Exercise objective — Could you set out everything from the line containing "The height and" down to the end of the records as a numbered list, skipping blank lines and leaving out the pictures?

Stored items:
....

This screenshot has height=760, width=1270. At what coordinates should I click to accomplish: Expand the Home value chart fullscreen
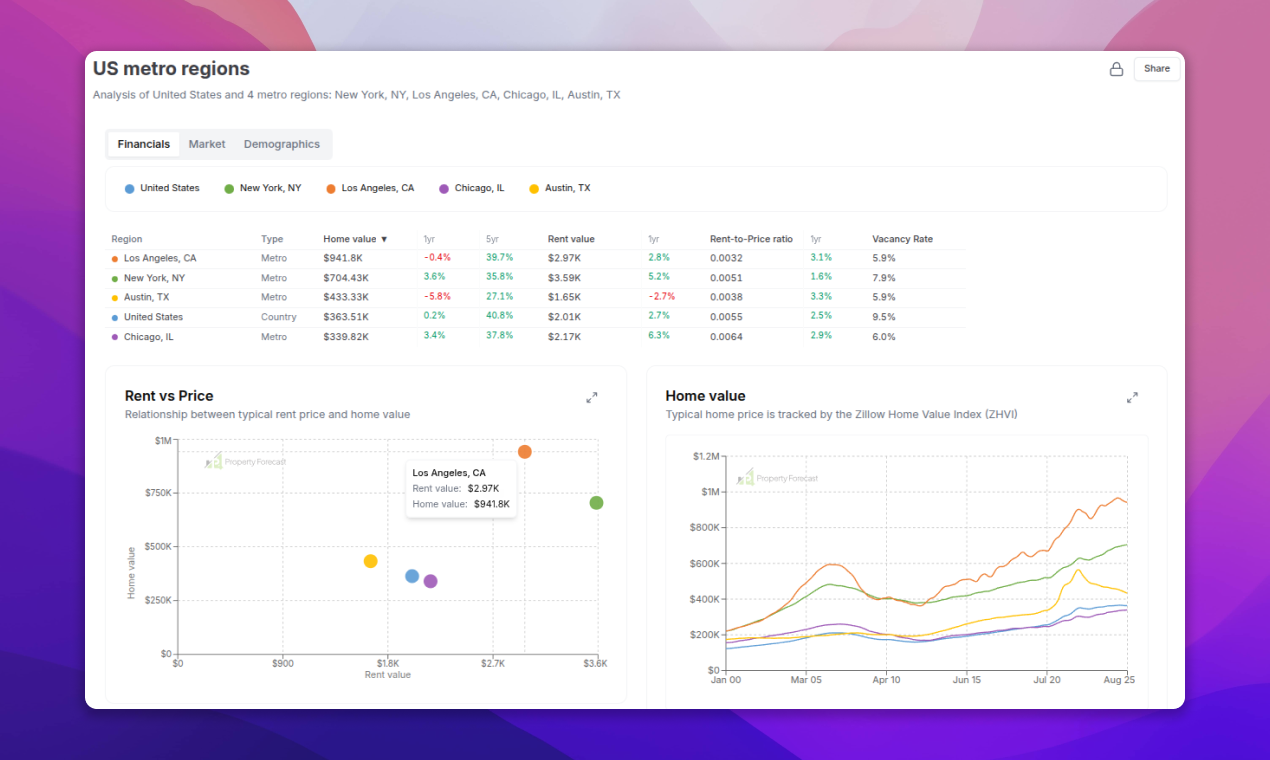point(1132,397)
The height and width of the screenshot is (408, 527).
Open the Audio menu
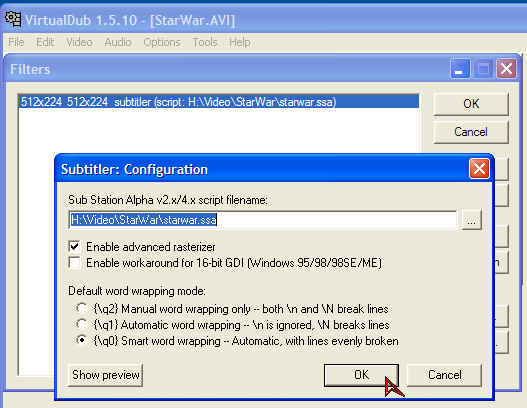[118, 42]
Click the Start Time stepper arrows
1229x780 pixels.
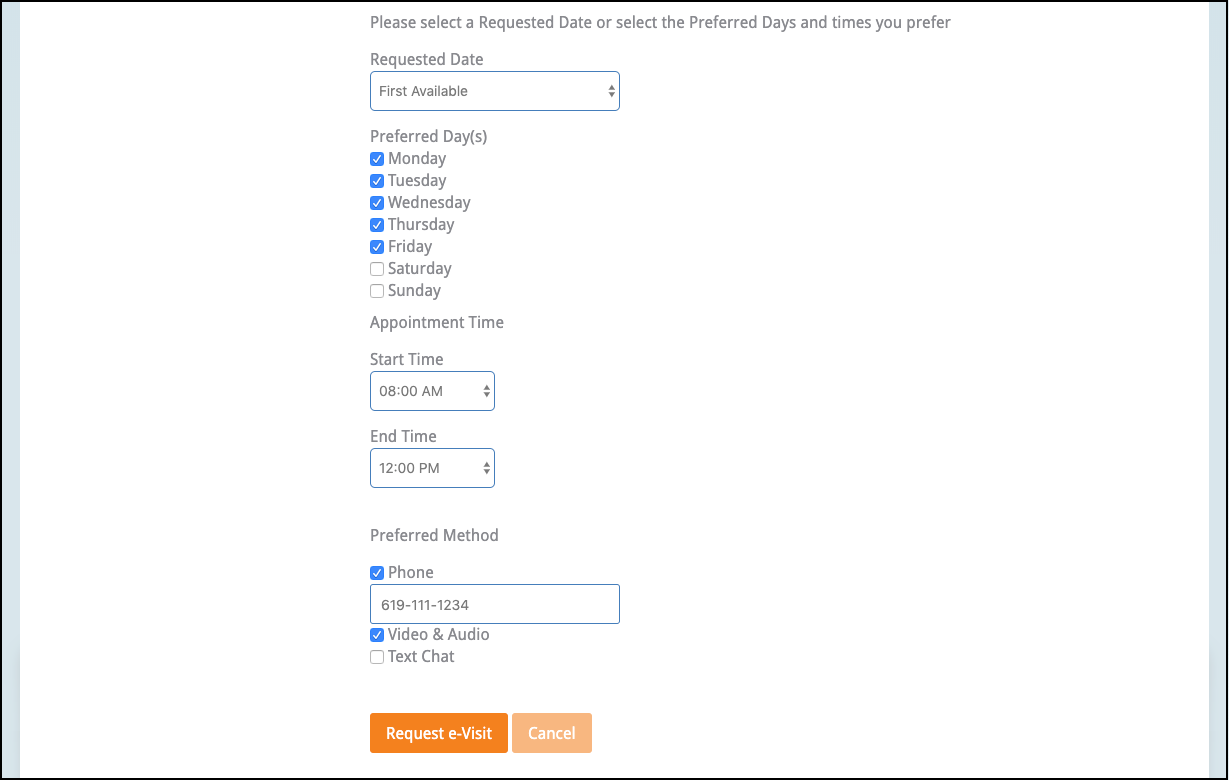(x=487, y=391)
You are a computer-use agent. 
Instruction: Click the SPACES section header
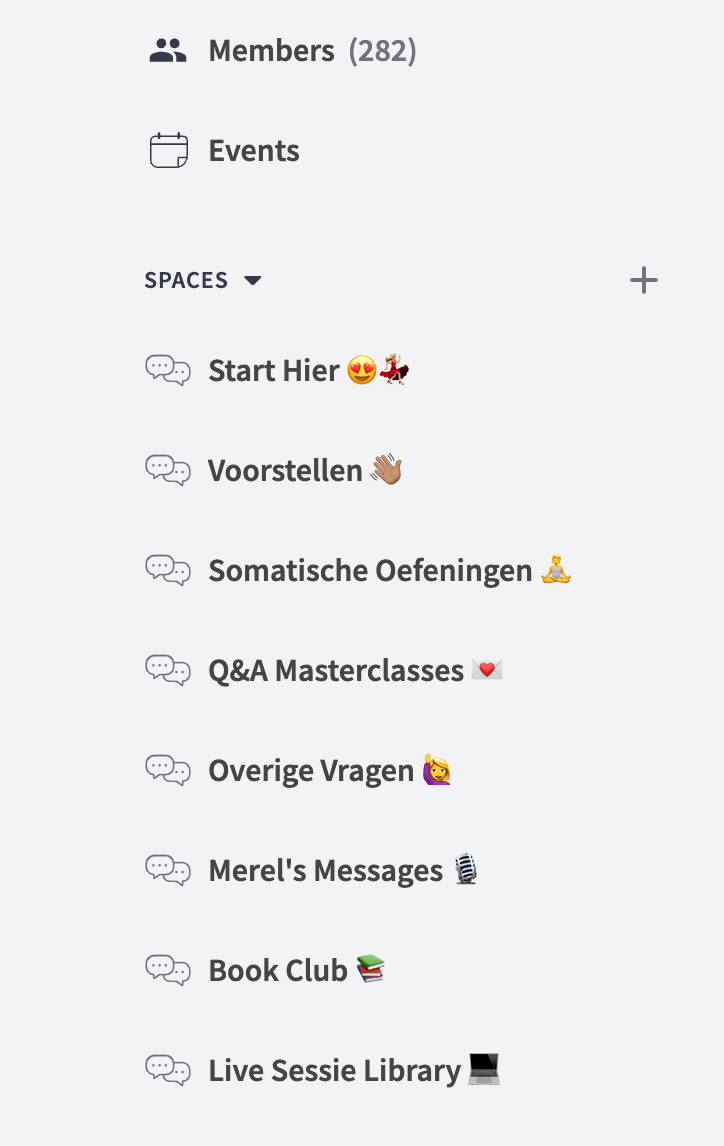click(186, 281)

....

Response for this exercise —
1. The height and width of the screenshot is (408, 527).
2. Open the Audio menu
3. [118, 42]
4. Click the Start Time stepper arrows
5. 1229x780 pixels.
6. (x=487, y=391)
7. You are a computer-use agent. 
8. Instruction: Click the SPACES section header
9. click(186, 281)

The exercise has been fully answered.